The case returned to the Supreme Court on two separate tracks. After the court rejected the providers’ request for emergency relief, the Justice Department filed its own challenge to the law, one that it said was not subject to the procedural barriers the providers had faced.
The abortion providers also returned to the court, asking the justices to use an unusual procedure — “certiorari before judgment” — to leapfrog the appeals court and decide whether they were entitled to sue.
The Supreme Court agreed on Oct. 22 to decide both cases, putting them on an extraordinarily fast track. It heard arguments just 10 days later, on Nov. 1, focusing on the question of whether the providers and the government were entitled to sue in light of the law’s unusual structure.
The justices differed about whether the court had moved swiftly enough.
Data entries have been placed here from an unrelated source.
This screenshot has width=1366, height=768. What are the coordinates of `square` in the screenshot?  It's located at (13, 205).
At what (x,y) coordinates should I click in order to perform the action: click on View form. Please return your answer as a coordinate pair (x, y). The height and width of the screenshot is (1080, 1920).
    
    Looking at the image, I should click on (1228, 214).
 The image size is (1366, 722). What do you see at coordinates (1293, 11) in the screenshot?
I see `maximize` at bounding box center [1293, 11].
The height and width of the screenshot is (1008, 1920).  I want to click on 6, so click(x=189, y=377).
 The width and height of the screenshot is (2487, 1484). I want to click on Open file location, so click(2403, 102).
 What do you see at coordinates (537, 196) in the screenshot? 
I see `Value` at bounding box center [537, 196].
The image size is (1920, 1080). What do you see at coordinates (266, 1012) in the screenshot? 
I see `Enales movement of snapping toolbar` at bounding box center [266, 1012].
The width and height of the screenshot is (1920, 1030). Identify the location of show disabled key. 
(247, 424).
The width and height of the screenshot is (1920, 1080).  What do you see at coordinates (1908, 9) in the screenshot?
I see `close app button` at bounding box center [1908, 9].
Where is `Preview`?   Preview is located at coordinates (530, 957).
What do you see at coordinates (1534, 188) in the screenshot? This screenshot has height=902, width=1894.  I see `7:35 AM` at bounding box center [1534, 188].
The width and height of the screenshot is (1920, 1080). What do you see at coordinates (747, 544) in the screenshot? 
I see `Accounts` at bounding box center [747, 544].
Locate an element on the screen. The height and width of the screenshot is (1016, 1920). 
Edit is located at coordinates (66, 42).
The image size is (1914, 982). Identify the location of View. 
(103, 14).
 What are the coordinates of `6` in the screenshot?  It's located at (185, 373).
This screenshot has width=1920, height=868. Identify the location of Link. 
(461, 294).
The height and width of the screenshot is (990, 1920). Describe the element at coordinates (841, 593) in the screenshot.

“The court should have put an end to this madness months ago, before S.B. 8 first went into effect,” Justice Sotomayor wrote. “It failed to do so then, and it fails again today.”
“The court’s delay in allowing this case to proceed has had catastrophic consequences for women seeking to exercise their constitutional right to an abortion in Texas,” she added.
Justice Gorsuch responded that “this case has received extraordinary solicitude at every turn.” The emergency application that gave rise to the court’s Sept. 1 order, he wrote, was resolved in days. The latest opinions, he added, were issued fewer than 50 days after the court agreed to hear the case.